Porém ele foi informado que no documento seria constado como morte suspeita de covid-19, o que gerou divergência entre o solicitante e o médico de plantão, pois segundo o solicitante, até então, não havia o resultado do exame para detecção da doença.
Em contato com o médico de plantão, Dr. Gabriel Gonçalves Lopes, relatou que não era o médico responsável pelo paciente, mas que devidos a indícios (insuficiência cardíaca descompensada, derrame pleural e visto o quadro clínico e tc de tórax) o atestado de óbito seria constado como suspeita de covid-19.

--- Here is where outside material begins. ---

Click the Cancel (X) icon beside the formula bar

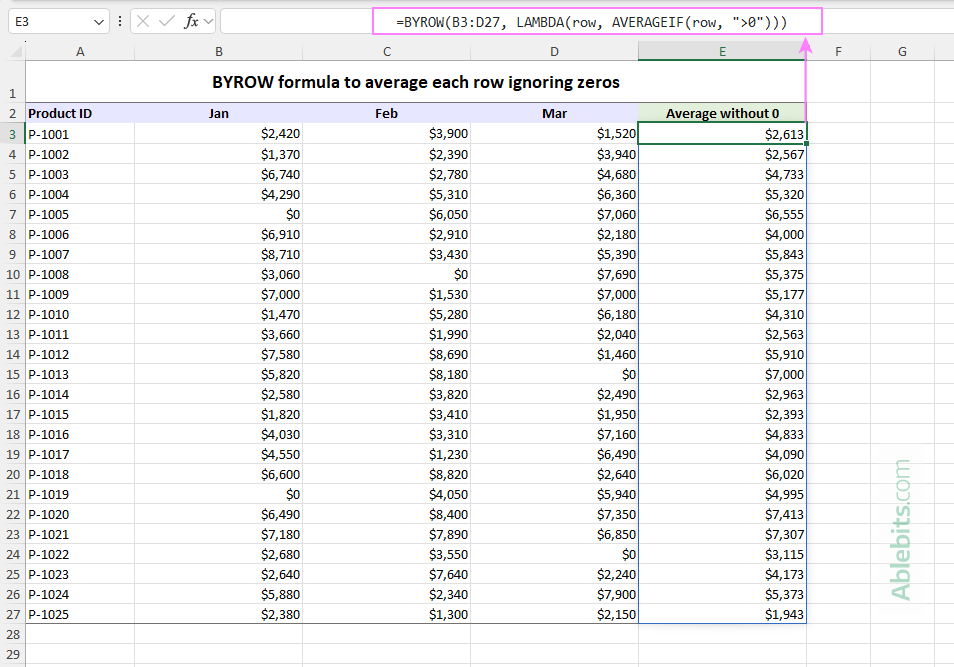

Ele relatou ainda que havendo a suspeita da doença covid-19 por medida preventiva assim deveria ser constado no atestado de óbito. Questionado ele afirmou ainda que os familiares concordando e assinando um termo de isenção ao hospital e com a devida paramentação alguns familiares poderiam ter acesso ao corpo que estava em isolamento no necrotério.
Quando questionado pelos familiares sobre quando seria liberado o resultado, ele informou que não saberia informar com exatidão, pois era de responsabilidade do laboratório e que o acesso ao resultado seria através de um setor de exames do hospital.